- _Your goal_: Reproduce in full, word for word, the article below about Air Force cadets training at Dyess Air Force Base, which precedes the items.

- _Text passage_:
= = = =
DYESS AIR FORCE BASE, Texas --
Immersion – that’s the name of the game. Every summer, the Air Force sends cadets from detachments all over the country to bases for two and a half weeks to get them out of “cadet land” and into the day-to-day action of the Air Force.
Dyess Air Force Base generously hosts one of the largest such groups of cadets, boasting 25 members from 19 different states. Cadets visited nearly every squadron to learn about Air Force operations and which career fields fit their strengths and interests. Most of the cadets are rising sophomores with much of the ROTC road still ahead of them; a few are rising seniors with rated slots, but all had something to learn.
Career Choice / Air Force Specialty Code
Cadet Khai Pham, a senior with a rated position, said of his experience talking with the pilots on base, “I didn’t have a clear idea going in, but after talking with the pilots, I have more insight into what to expect in the next year or two.”
Another senior cadet, Alan Pacheco, who has a rated position added, “Doing mission planning with them, I got a lot more experience on the day-to-day details and specifics.” Cadet Pacheco now has a greater understanding of what his country has called him to do.
= = = =
- _Material shown_:
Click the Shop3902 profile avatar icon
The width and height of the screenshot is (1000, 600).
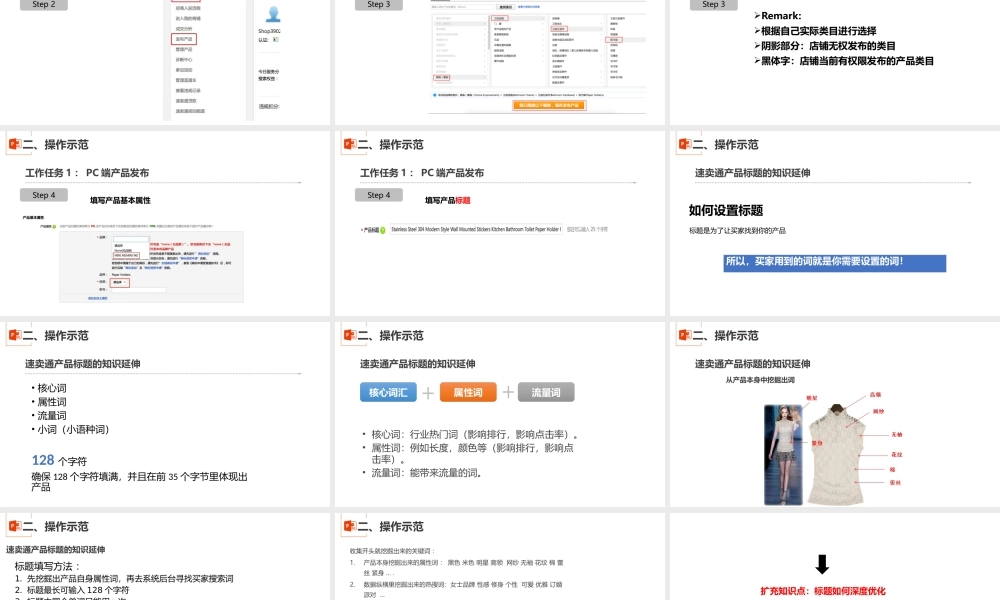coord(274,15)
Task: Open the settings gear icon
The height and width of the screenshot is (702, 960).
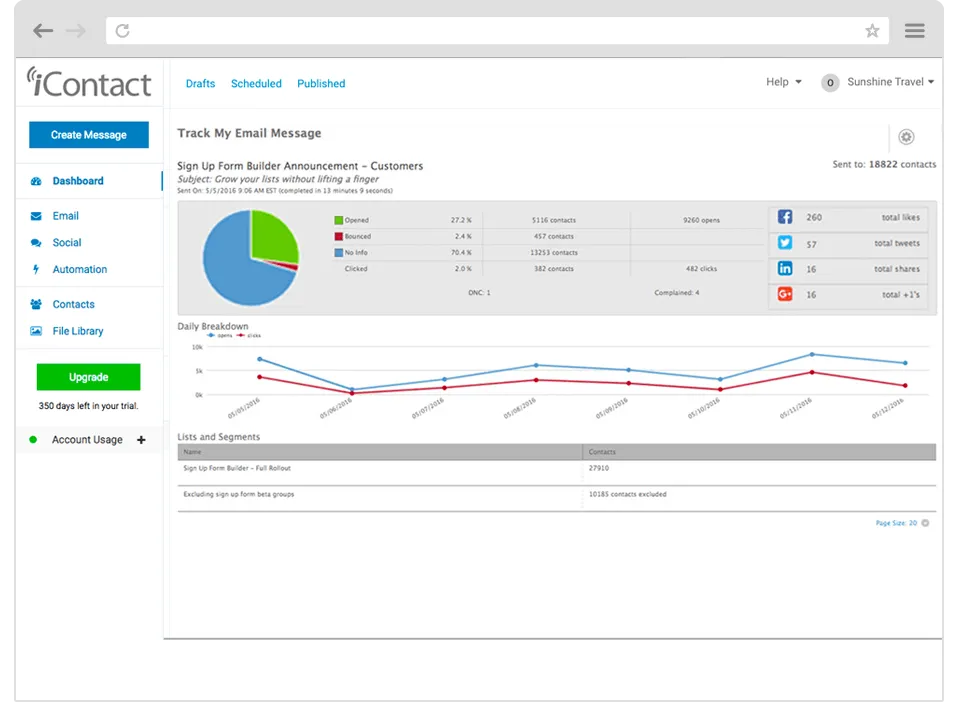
= = = =
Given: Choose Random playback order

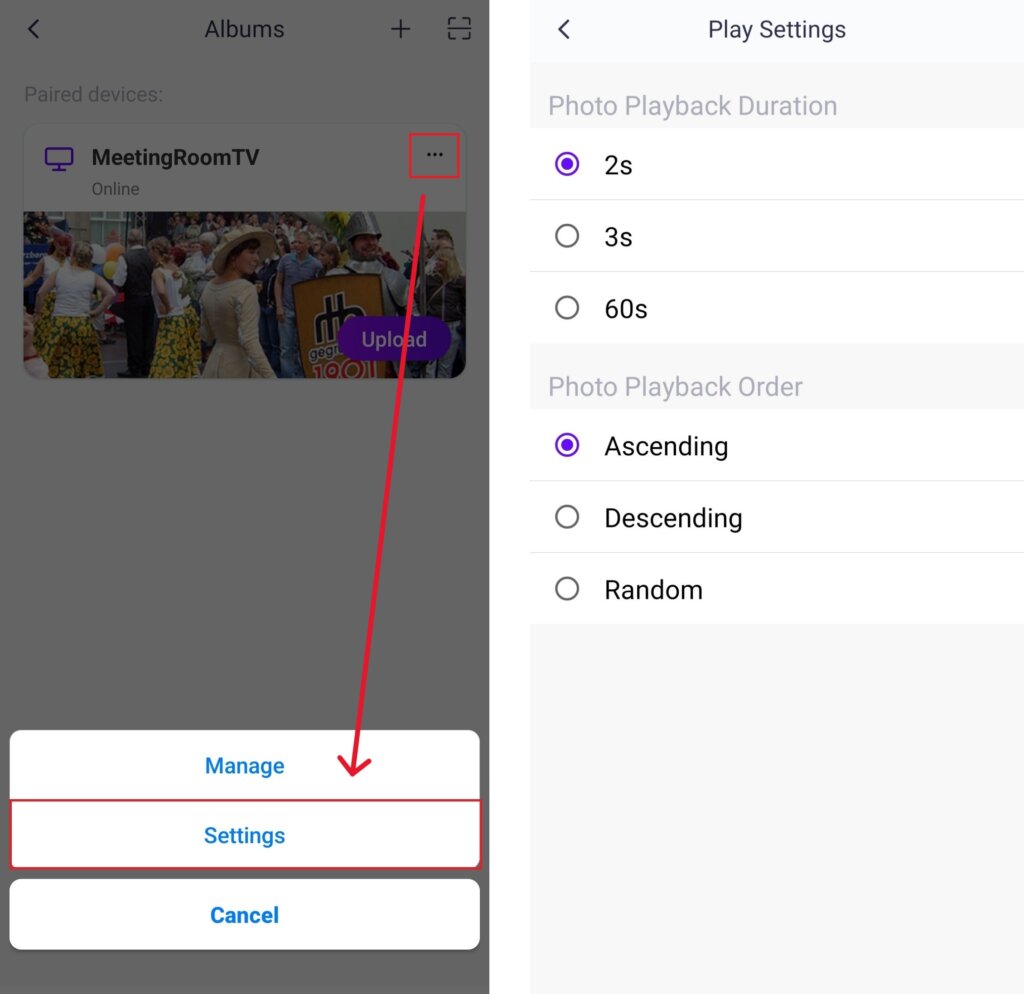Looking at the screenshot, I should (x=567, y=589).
= = = =
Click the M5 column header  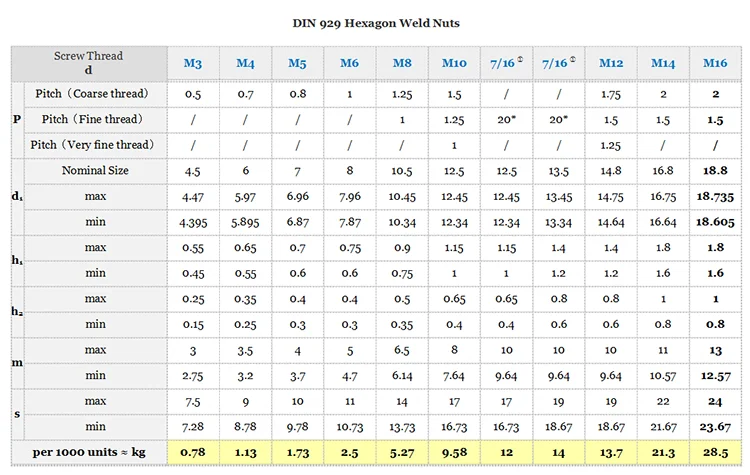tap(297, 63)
= = = =
- _Result of this task_:
DYESS AIR FORCE BASE, Texas --
Immersion – that’s the name of the game. Every summer, the Air Force sends cadets from detachments all over the country to bases for two and a half weeks to get them out of “cadet land” and into the day-to-day action of the Air Force.
Dyess Air Force Base generously hosts one of the largest such groups of cadets, boasting 25 members from 19 different states. Cadets visited nearly every squadron to learn about Air Force operations and which career fields fit their strengths and interests. Most of the cadets are rising sophomores with much of the ROTC road still ahead of them; a few are rising seniors with rated slots, but all had something to learn.
Career Choice / Air Force Specialty Code
Cadet Khai Pham, a senior with a rated position, said of his experience talking with the pilots on base, “I didn’t have a clear idea going in, but after talking with the pilots, I have more insight into what to expect in the next year or two.”
Another senior cadet, Alan Pacheco, who has a rated position added, “Doing mission planning with them, I got a lot more experience on the day-to-day details and specifics.” Cadet Pacheco now has a greater understanding of what his country has called him to do.